The Green Ploy: Broccoli and Your Lil’ One
It’s dinner time. The broccoli is steamed and the beets are arranged in perfect bite size. Pausing for a moment, you sheepishly add a little mac and cheese onto the Thomas the Tank Engine plate. It’s not your first dinner choice, but you know he will eat it. You set it down and your lil’ one goes straight for… you …know…what.
Macaroni and cheese.
He eats it all and doesn’t touch the veggies.
Try as you may to spoon feed him a few broccoli bites, his lil’ mouth goes into lock down and he squirms and squeals and wiggles. You sigh, and think, “what will it take to win this battle?” Who is best to ask?

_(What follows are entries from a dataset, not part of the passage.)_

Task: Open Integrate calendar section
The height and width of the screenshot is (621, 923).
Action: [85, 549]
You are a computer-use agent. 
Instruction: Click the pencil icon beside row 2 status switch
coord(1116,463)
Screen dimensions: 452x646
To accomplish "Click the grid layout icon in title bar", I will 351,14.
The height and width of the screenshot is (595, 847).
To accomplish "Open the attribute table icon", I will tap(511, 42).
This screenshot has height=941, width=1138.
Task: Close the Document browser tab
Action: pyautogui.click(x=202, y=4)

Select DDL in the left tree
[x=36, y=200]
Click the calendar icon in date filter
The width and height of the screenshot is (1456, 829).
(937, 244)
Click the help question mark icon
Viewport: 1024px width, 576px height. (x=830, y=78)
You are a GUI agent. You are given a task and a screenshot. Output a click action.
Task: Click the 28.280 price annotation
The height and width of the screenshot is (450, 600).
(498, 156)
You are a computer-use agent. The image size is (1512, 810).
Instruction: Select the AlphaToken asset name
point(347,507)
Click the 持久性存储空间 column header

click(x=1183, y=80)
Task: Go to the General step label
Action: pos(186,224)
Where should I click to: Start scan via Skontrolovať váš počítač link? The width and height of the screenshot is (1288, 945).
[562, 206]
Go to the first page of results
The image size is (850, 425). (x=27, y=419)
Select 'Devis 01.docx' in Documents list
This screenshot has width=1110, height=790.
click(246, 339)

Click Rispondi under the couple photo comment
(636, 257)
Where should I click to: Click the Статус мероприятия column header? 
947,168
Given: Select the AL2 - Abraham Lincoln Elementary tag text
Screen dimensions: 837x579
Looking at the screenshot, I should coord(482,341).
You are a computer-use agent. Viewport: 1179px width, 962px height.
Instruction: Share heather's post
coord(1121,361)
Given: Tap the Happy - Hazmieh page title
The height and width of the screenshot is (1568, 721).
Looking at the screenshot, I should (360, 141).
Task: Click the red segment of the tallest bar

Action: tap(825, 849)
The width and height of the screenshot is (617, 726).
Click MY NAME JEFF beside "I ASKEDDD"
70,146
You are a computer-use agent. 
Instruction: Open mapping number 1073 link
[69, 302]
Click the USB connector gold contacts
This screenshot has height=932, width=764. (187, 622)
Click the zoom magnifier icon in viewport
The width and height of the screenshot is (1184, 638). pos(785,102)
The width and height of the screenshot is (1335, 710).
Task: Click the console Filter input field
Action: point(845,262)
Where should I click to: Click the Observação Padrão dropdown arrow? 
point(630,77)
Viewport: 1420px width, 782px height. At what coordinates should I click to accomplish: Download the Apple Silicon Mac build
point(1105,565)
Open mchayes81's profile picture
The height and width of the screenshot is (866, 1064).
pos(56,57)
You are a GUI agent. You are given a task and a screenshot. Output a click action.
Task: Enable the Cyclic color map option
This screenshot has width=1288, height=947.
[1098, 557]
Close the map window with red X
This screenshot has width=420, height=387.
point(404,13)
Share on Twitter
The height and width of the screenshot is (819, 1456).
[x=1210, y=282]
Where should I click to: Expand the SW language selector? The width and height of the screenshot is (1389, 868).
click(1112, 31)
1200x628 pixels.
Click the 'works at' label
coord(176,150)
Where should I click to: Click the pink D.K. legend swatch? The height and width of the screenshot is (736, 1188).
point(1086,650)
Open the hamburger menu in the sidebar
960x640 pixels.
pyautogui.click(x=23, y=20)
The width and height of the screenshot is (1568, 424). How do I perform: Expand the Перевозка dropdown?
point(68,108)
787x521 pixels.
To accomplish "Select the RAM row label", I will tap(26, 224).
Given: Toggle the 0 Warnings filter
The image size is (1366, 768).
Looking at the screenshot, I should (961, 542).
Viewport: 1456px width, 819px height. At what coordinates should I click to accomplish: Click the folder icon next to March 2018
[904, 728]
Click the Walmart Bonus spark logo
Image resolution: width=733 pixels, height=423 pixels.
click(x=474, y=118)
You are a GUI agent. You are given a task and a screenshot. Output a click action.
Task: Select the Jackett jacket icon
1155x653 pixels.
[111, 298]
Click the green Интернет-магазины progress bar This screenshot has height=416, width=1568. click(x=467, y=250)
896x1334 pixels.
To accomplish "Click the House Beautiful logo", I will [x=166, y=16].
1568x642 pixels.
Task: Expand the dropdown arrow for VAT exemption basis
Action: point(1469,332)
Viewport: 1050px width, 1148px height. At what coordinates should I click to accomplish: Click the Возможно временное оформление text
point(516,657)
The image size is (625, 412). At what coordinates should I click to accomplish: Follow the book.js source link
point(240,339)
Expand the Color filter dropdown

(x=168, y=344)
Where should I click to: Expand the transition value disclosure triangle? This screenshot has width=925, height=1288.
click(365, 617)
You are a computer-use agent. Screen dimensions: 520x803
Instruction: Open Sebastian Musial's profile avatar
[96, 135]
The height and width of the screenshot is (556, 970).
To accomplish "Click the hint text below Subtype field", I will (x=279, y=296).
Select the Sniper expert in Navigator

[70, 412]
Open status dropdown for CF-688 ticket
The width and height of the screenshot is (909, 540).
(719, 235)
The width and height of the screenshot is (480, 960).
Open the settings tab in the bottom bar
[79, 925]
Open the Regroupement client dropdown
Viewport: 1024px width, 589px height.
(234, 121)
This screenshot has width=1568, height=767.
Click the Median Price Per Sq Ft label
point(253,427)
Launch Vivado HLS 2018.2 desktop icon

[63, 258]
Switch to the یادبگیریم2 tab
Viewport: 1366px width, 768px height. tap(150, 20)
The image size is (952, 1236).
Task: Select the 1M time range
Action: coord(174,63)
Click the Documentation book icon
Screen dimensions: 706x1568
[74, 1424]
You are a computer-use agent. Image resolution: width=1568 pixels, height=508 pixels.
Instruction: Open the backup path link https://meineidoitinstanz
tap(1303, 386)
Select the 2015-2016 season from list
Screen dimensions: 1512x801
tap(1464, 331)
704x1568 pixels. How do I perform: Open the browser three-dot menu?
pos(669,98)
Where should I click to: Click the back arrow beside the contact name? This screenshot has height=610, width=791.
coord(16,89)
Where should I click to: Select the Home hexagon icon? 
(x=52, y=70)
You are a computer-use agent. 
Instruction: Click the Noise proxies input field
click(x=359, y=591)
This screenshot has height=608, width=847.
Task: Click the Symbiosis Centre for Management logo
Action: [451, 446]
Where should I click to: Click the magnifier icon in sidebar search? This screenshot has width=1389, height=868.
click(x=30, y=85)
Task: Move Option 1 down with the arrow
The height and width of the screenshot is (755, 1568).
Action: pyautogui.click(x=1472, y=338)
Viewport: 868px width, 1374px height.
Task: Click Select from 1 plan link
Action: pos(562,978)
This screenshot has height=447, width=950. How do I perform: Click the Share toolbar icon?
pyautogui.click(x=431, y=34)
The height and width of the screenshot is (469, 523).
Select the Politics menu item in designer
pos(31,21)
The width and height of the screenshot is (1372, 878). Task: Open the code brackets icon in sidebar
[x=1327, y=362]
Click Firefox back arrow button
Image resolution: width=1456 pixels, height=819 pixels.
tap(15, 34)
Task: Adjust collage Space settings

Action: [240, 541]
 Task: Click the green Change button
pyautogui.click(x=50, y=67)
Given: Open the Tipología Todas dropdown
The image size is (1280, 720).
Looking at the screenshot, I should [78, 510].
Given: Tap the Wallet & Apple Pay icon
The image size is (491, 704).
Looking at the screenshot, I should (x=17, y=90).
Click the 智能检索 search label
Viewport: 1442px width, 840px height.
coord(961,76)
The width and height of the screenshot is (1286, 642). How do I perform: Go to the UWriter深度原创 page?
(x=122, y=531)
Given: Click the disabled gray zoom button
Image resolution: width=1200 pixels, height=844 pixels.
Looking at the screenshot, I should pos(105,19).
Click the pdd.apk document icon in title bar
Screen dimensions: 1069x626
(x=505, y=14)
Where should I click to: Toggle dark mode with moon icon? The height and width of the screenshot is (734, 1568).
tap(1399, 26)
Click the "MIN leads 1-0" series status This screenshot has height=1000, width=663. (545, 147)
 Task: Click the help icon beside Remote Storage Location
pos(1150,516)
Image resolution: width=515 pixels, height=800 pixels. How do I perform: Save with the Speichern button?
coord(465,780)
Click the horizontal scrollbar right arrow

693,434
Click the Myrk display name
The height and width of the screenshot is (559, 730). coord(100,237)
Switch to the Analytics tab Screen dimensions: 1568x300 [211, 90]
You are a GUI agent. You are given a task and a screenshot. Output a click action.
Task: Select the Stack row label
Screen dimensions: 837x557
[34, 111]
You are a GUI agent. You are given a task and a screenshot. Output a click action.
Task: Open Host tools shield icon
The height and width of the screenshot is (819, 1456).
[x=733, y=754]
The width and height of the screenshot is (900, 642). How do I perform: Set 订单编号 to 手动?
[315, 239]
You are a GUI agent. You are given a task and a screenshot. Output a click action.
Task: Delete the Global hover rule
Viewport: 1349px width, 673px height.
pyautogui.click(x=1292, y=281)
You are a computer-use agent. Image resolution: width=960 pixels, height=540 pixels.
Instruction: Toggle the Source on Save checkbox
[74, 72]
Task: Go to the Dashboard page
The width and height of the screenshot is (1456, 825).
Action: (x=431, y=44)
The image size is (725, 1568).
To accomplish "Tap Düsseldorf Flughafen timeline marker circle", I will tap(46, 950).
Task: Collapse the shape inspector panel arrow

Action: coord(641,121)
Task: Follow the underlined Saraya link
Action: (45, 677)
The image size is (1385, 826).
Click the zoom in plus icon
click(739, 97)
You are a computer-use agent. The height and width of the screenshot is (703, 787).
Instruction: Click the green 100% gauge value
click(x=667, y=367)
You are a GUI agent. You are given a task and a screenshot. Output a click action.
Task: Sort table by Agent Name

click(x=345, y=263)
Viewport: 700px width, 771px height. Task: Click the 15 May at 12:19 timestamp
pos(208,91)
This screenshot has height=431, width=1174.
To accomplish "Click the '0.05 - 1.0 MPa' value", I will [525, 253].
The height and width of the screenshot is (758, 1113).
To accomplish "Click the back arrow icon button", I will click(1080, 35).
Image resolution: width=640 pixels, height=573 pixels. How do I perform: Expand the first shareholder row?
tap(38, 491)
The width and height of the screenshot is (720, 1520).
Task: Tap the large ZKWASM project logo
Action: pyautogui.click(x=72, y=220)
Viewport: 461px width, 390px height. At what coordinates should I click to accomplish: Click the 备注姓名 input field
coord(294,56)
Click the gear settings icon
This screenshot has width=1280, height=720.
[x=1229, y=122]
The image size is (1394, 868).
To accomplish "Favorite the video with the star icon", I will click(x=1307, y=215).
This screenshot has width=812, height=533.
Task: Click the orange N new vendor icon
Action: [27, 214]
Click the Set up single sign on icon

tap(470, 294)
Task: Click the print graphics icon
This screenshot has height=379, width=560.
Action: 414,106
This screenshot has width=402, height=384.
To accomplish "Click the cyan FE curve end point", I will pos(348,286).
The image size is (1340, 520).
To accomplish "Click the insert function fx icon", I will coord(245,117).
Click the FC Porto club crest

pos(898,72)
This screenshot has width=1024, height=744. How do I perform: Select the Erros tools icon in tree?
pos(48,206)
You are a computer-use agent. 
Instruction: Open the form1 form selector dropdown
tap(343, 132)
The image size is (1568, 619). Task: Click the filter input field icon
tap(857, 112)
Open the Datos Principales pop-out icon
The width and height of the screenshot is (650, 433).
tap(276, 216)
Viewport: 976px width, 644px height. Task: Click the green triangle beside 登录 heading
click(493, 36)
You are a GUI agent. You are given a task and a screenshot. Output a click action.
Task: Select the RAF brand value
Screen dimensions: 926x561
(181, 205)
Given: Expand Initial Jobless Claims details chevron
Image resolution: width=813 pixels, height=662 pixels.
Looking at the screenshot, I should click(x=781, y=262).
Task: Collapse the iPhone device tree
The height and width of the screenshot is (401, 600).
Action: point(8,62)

Your trustworthy sitter has seen it all. She is the expert on making your child happy; she has babysat every age, experienced numerous personalities and has a boat-load of sneaky ways to distract and excite your child at the dinner table.
With your lil’ one in mind, we are proud to share our top 10 Green Ploys:
Ploy #1: Try naming a difficult food after one of your child’s favorite fictional characters. Veggie stew becomes “Dora the Explorer super soup” or Lentils become “Tinker Bell’s special elixir.” After no time, they end up asking you if they can have “Dora Soup” for dinner!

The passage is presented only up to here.